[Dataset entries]
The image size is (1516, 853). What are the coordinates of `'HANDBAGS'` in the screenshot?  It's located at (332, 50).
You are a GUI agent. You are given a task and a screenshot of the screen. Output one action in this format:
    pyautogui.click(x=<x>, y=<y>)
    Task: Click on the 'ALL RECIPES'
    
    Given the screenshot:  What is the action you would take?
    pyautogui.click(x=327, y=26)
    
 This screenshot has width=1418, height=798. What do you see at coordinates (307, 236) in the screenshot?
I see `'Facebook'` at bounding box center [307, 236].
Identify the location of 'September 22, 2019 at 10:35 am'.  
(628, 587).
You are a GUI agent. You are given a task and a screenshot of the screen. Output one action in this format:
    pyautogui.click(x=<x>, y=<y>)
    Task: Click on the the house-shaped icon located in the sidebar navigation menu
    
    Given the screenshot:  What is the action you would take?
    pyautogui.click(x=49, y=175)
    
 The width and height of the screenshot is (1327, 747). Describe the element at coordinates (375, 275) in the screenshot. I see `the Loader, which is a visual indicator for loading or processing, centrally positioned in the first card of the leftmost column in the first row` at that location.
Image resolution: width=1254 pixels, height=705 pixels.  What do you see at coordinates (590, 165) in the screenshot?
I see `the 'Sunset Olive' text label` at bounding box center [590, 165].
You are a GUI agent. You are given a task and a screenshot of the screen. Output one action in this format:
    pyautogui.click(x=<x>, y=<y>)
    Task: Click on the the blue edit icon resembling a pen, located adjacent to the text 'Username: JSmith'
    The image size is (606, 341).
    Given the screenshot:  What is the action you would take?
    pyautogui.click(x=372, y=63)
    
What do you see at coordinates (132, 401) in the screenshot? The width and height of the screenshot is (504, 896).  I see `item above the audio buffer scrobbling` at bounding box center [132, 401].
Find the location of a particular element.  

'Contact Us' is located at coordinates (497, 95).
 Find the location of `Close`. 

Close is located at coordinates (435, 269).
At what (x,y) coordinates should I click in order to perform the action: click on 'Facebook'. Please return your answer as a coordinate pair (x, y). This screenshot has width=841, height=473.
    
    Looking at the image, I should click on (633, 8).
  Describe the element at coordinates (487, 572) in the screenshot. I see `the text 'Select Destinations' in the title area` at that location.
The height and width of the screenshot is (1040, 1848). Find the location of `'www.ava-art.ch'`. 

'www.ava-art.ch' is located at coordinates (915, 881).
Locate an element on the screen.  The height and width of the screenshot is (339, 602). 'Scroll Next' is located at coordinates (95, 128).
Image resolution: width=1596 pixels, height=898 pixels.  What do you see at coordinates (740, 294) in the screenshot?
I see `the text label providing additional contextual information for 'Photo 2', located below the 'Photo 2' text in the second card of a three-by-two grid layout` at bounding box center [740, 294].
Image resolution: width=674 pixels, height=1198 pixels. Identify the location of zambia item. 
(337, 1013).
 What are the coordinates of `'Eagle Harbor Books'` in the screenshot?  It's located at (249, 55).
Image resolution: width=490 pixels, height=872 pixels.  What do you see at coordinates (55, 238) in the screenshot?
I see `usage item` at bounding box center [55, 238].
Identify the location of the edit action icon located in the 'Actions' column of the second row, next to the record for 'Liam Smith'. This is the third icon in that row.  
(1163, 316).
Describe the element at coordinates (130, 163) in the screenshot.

• [Given exercise] Copy all of the entries above word for word, with nothing added or left out.

• [Expected answer]
The image size is (1516, 853). What are the coordinates of `'HANDBAGS'` in the screenshot?  It's located at (332, 50).
You are a GUI agent. You are given a task and a screenshot of the screen. Output one action in this format:
    pyautogui.click(x=<x>, y=<y>)
    Task: Click on the 'ALL RECIPES'
    
    Given the screenshot:  What is the action you would take?
    pyautogui.click(x=327, y=26)
    
 This screenshot has width=1418, height=798. What do you see at coordinates (307, 236) in the screenshot?
I see `'Facebook'` at bounding box center [307, 236].
Identify the location of 'September 22, 2019 at 10:35 am'.  
(628, 587).
You are a GUI agent. You are given a task and a screenshot of the screen. Output one action in this format:
    pyautogui.click(x=<x>, y=<y>)
    Task: Click on the the house-shaped icon located in the sidebar navigation menu
    
    Given the screenshot:  What is the action you would take?
    pyautogui.click(x=49, y=175)
    
 The width and height of the screenshot is (1327, 747). Describe the element at coordinates (375, 275) in the screenshot. I see `the Loader, which is a visual indicator for loading or processing, centrally positioned in the first card of the leftmost column in the first row` at that location.
Image resolution: width=1254 pixels, height=705 pixels.  What do you see at coordinates (590, 165) in the screenshot?
I see `the 'Sunset Olive' text label` at bounding box center [590, 165].
You are a GUI agent. You are given a task and a screenshot of the screen. Output one action in this format:
    pyautogui.click(x=<x>, y=<y>)
    Task: Click on the the blue edit icon resembling a pen, located adjacent to the text 'Username: JSmith'
    The image size is (606, 341).
    Given the screenshot:  What is the action you would take?
    pyautogui.click(x=372, y=63)
    
What do you see at coordinates (132, 401) in the screenshot? The width and height of the screenshot is (504, 896).  I see `item above the audio buffer scrobbling` at bounding box center [132, 401].
Find the location of a particular element.  

'Contact Us' is located at coordinates (497, 95).
 Find the location of `Close`. 

Close is located at coordinates (435, 269).
At what (x,y) coordinates should I click in order to perform the action: click on 'Facebook'. Please return your answer as a coordinate pair (x, y). This screenshot has width=841, height=473.
    
    Looking at the image, I should click on (633, 8).
  Describe the element at coordinates (487, 572) in the screenshot. I see `the text 'Select Destinations' in the title area` at that location.
The height and width of the screenshot is (1040, 1848). Find the location of `'www.ava-art.ch'`. 

'www.ava-art.ch' is located at coordinates (915, 881).
Locate an element on the screen.  The height and width of the screenshot is (339, 602). 'Scroll Next' is located at coordinates (95, 128).
Image resolution: width=1596 pixels, height=898 pixels.  What do you see at coordinates (740, 294) in the screenshot?
I see `the text label providing additional contextual information for 'Photo 2', located below the 'Photo 2' text in the second card of a three-by-two grid layout` at bounding box center [740, 294].
Image resolution: width=674 pixels, height=1198 pixels. Identify the location of zambia item. 
(337, 1013).
 What are the coordinates of `'Eagle Harbor Books'` in the screenshot?  It's located at (249, 55).
Image resolution: width=490 pixels, height=872 pixels.  What do you see at coordinates (55, 238) in the screenshot?
I see `usage item` at bounding box center [55, 238].
Identify the location of the edit action icon located in the 'Actions' column of the second row, next to the record for 'Liam Smith'. This is the third icon in that row.  
(1163, 316).
Describe the element at coordinates (130, 163) in the screenshot.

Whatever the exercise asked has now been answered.